Stored items:
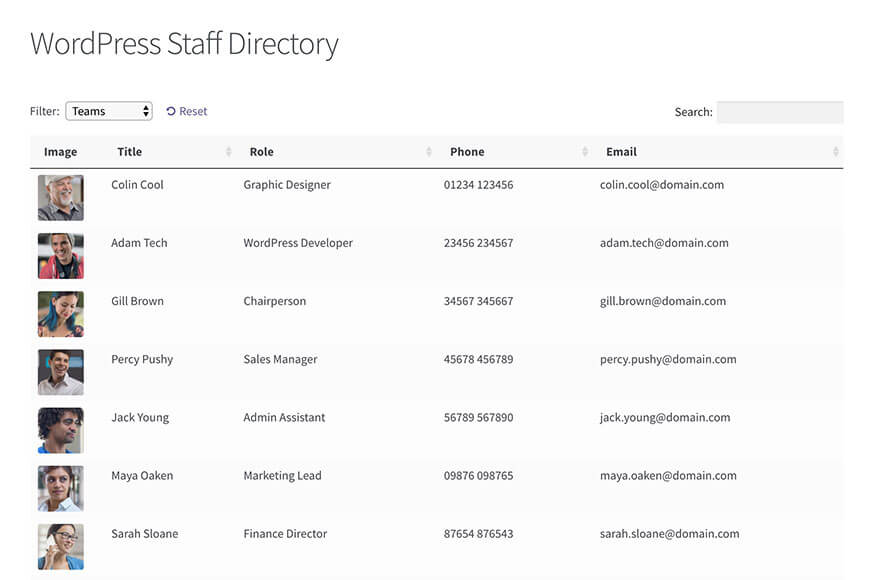This screenshot has height=580, width=880.
Task: Sort staff alphabetically using the Title header
Action: click(128, 151)
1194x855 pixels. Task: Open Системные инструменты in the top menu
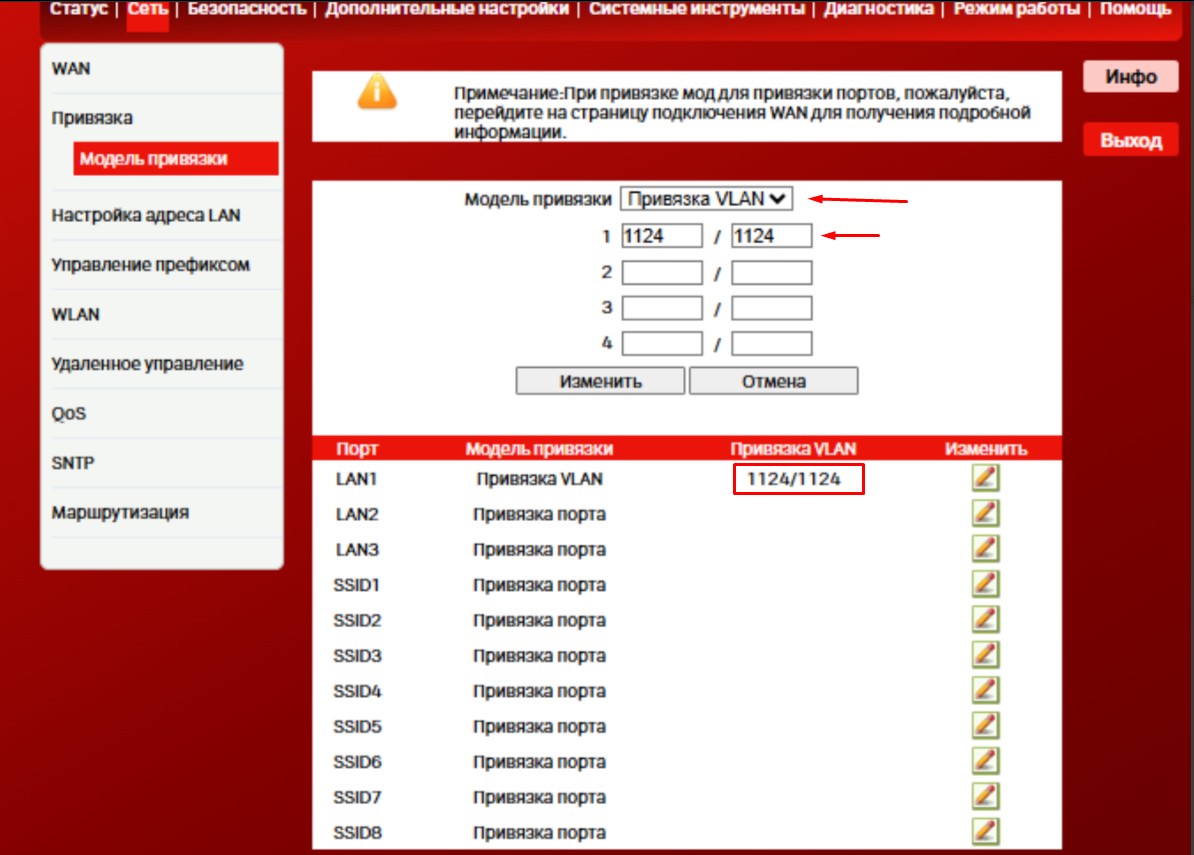coord(696,9)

> [What needs to be done] Working from the line with "1194x855 pixels. Task: Open" down through the last line of the records, give every line again exactly, but no pictures.

> [Answer below]
1194x855 pixels. Task: Open Системные инструменты in the top menu
coord(696,9)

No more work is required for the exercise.